RE: Transcoding Tamil in the presence of markup

From: Philippe Verdy (verdy_p@wanadoo.fr)
Date: Sun Dec 07 2003 - 14:45:06 EST

  • Next message: Peter Jacobi: "Re: Transcoding Tamil in the presence of markup"

    > As an example, the vowel pairs a/ya, o/yo, u/yu, and so on
    > are distinguished by changing from one small stroke to two
    > small strokes. A Web page for children or foreigners may
    > want to color these strokes separately. With the current
    > encoding(s) in Unicode this is not possible, but I'm sure
    > somebody has designed an encoding where this would be possible.

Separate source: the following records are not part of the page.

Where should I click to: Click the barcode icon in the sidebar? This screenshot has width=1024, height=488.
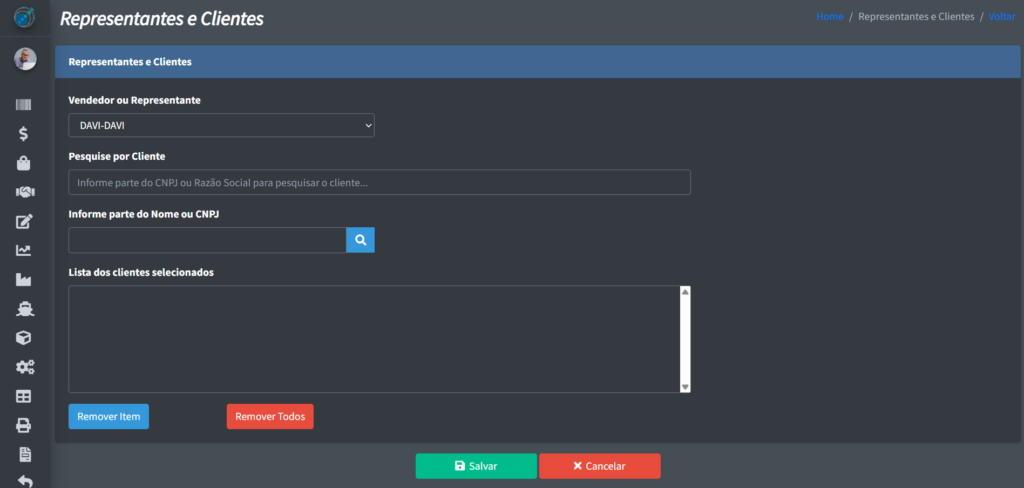click(x=24, y=104)
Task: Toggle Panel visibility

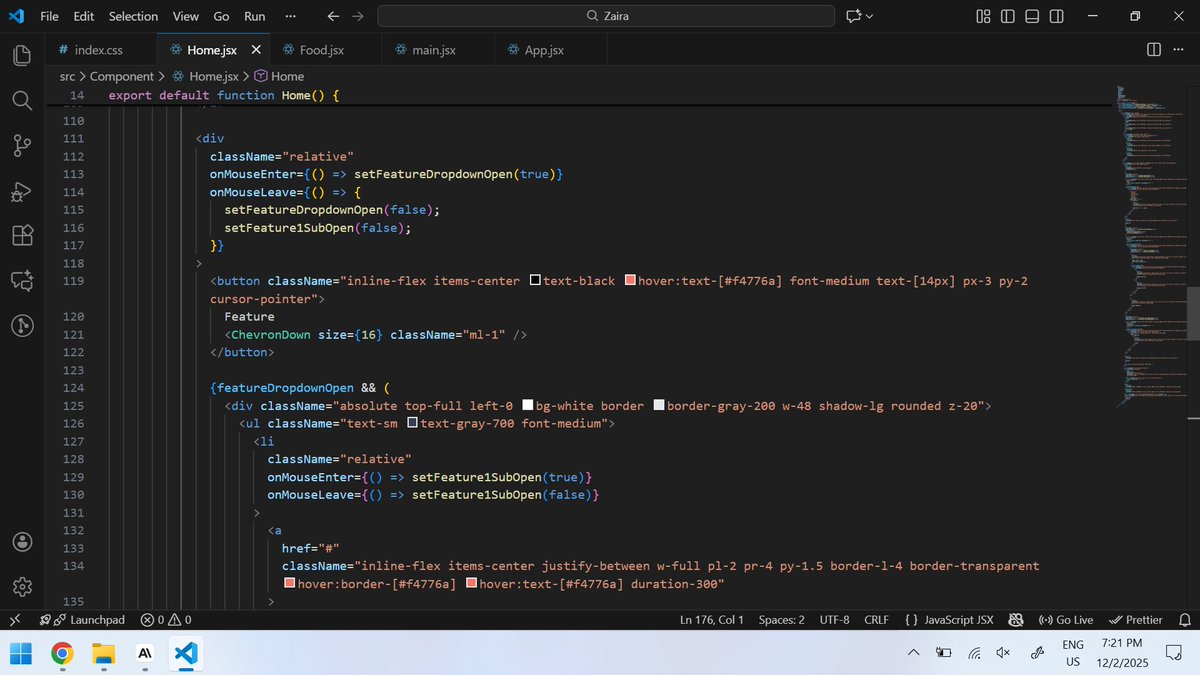Action: click(1032, 16)
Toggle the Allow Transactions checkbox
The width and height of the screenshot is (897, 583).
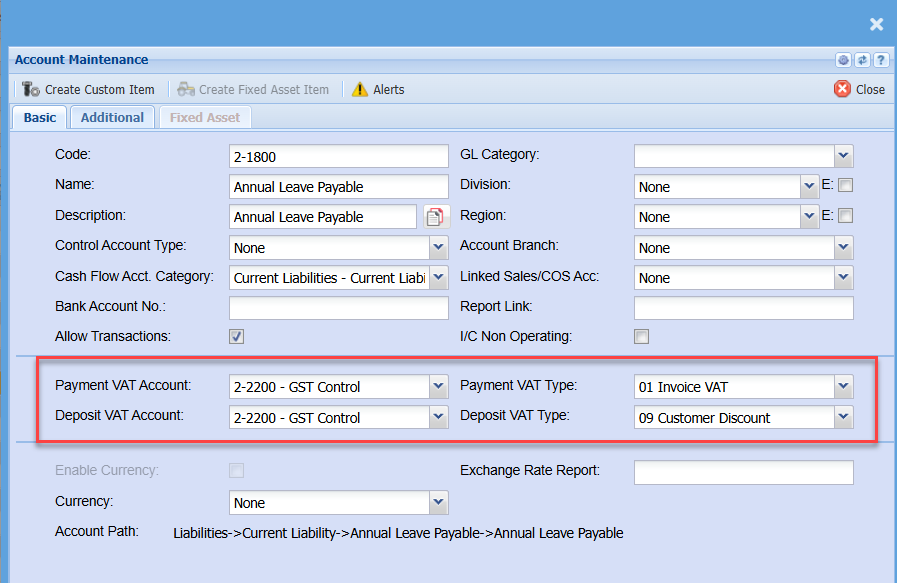[x=237, y=336]
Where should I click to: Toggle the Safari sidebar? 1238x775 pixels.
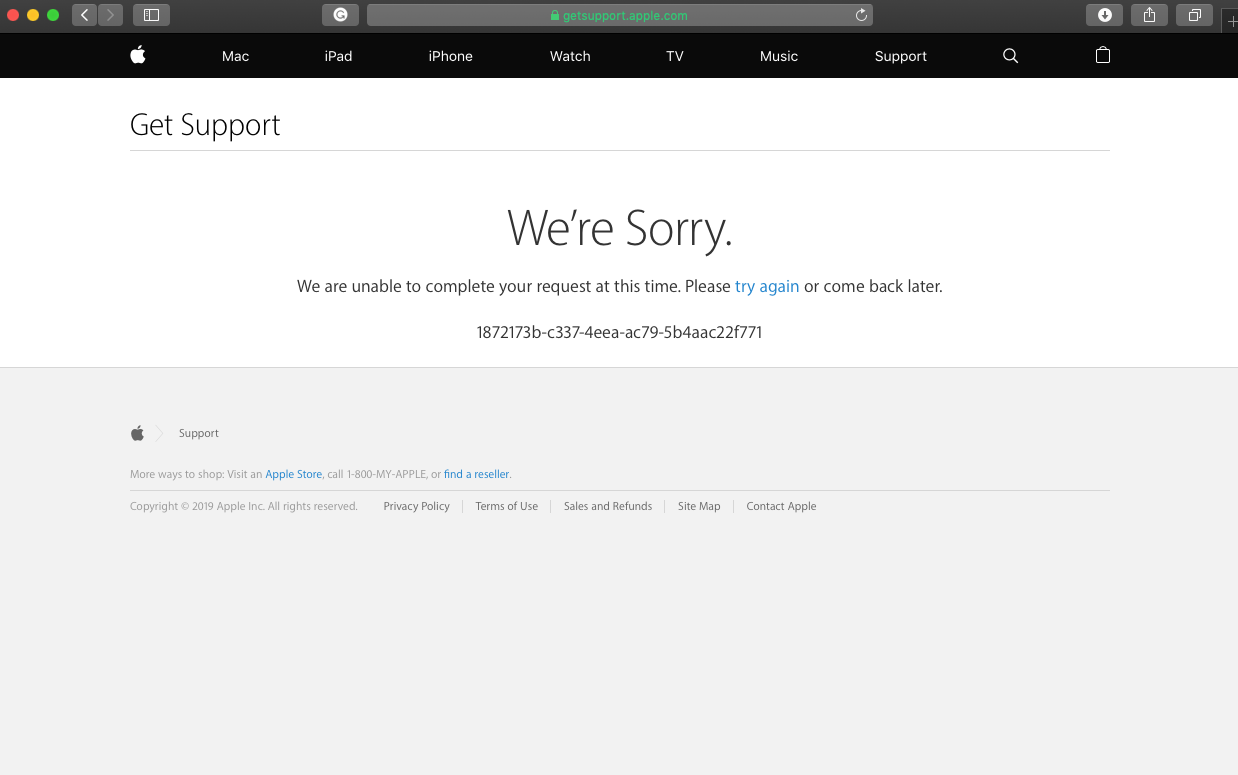(x=151, y=14)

    for these wowels pairs, this is not impossible to do:
    but one must remember that ya, yo, yu are in fact compound
    letters (even if they are composed in the johab set of jamos that
    was used in Unicode) and are safely decomposable in Hangul as
    separate vowels, even if they are not canonically decomposable
    in Unicode.

    So you could safely decompose, when creating the document,
    these compound vowels, so that they can be each assigned a
    distinct style for instructing renderers.

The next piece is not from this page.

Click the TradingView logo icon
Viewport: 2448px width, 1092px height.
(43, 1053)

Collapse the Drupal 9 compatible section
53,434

    It's just a shame that these compund letters were not given
    explicit canonical decompositions in Unicode (so that they would
    not occur with documents in NFD and NFKD forms, but could still
    be compressed with johab compound jamos and then as LV and LVT
    syllables in NFC and NFKC forms).

    As a rendering process such as a browser does not need to output
    characters when rendering Hangul texts, I think they can safely
    add these decompositions internally and recompose to NFC form to
    optimize the final rendering in fonts, when the letters in the
    same syllabic cluster share the same style; if this is not the
    case, then it's up to the browser to split syllables and render
    them using more basic Hangul jamos (but then the browser needs
    to know the way multiple jamos are composed, i.e. <L*V*> above
    <T*>, then <L*> on the left of <V*> unless <V*> is horizontal
    (in which case <L*> is above <T*>, and then letters in <L*> aligned
    horizontally if they are vertical, such as SSANG* CHOSEONG's), and
    same thing for <V*> (this includes the vowels pair YE which is
    composed horizontally, as Y is vertical). The Hangul script is so
    logical that even complex clusters are easy to compose and read,
    and even to transcode to ASCII or to sort.